With the festive holiday period now behind us and as we start to slowly get back into the grind of work and post holiday diets there will be one event that will dominate press coverage throughout the year: the UK General Election.

We are currently faced with a political environment that we have not witnessed in the post war era. With the two main parties currently neck and neck in the polls and with the emergence of smaller political parties, predicting the outcome has never been so difficult.

The election has led to many political commentators debating the possibility of a historic two election year with potentially the next prime minister, not necessarily, being appointed from the largest political party.  The big question for all political commentators is who will stand outside Number 10 in May?  For public affairs executives trying to develop a public affairs strategy, the environment has never been so multifaceted.

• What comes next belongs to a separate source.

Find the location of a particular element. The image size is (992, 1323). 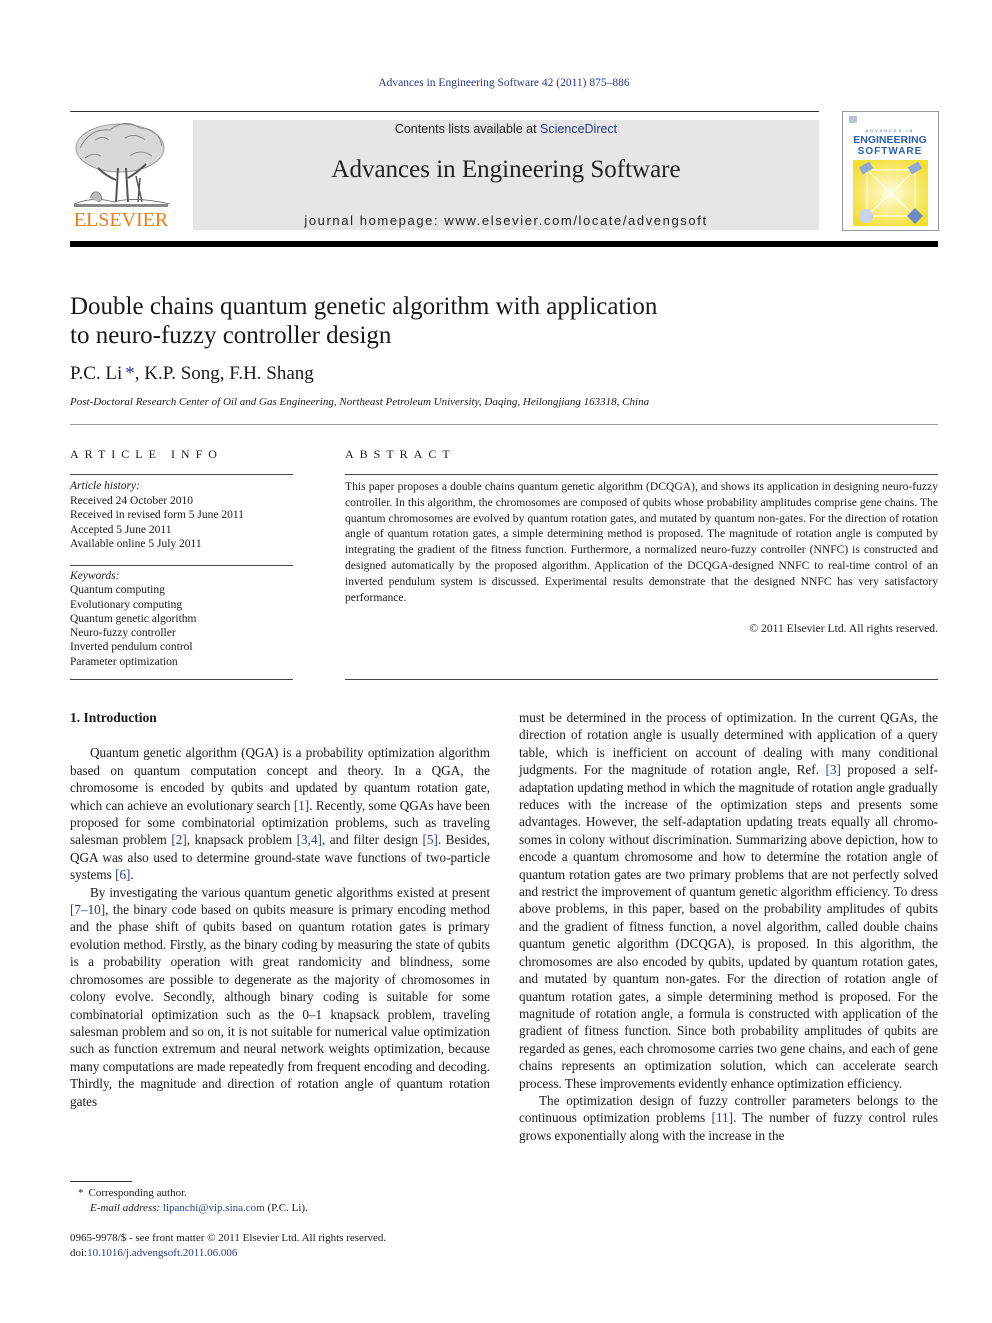

title-line-2: to neuro-fuzzy controller design is located at coordinates (231, 336).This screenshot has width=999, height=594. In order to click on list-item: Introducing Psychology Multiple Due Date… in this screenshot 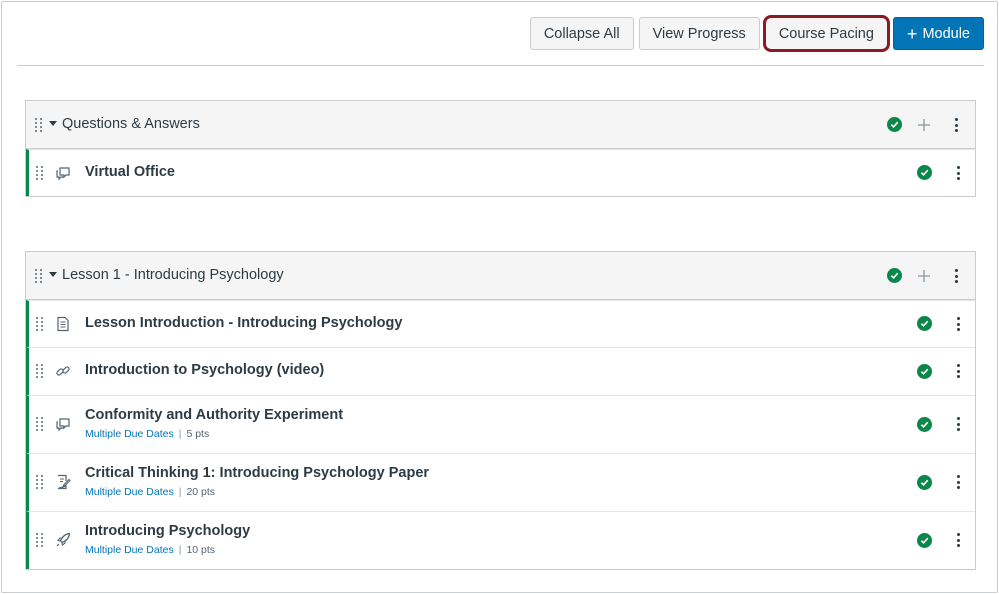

There is, however, one prediction I am willing to make.  I predict this election will be remembered not only for the result but for politicians photographed in ill fitted hi-vis jackets and hard hats.  With the age of social media and instant uploading of pictures, politicians have never been so enthusiastic about visiting manufacturing plants and facilities in order to showcase their continual engagement and support for local businesses.

Industry is currently in a strong position to actively engage with key policy makers.  With MPs and parliamentary political candidates eager for the perfect hi-vis photograph, I call on all companies to invite and host their local politicians at their facilities and plants in the build up to the election in May.

It has never been so important for companies to engage with their local politicians.  With the outcome so difficult to predict, it is fundamental that all potential candidates understand the economic and social importance that construction product manufacturing has in their constituencies and across the UK as a whole.

2014 saw the Boris Brick, will 2015 see the announcement of Cameron’s Clay, Clegg’s Concrete, Miliband’s Metal or even Farage Flooring?  I look forward to seeing the photographic uploads over the next few months.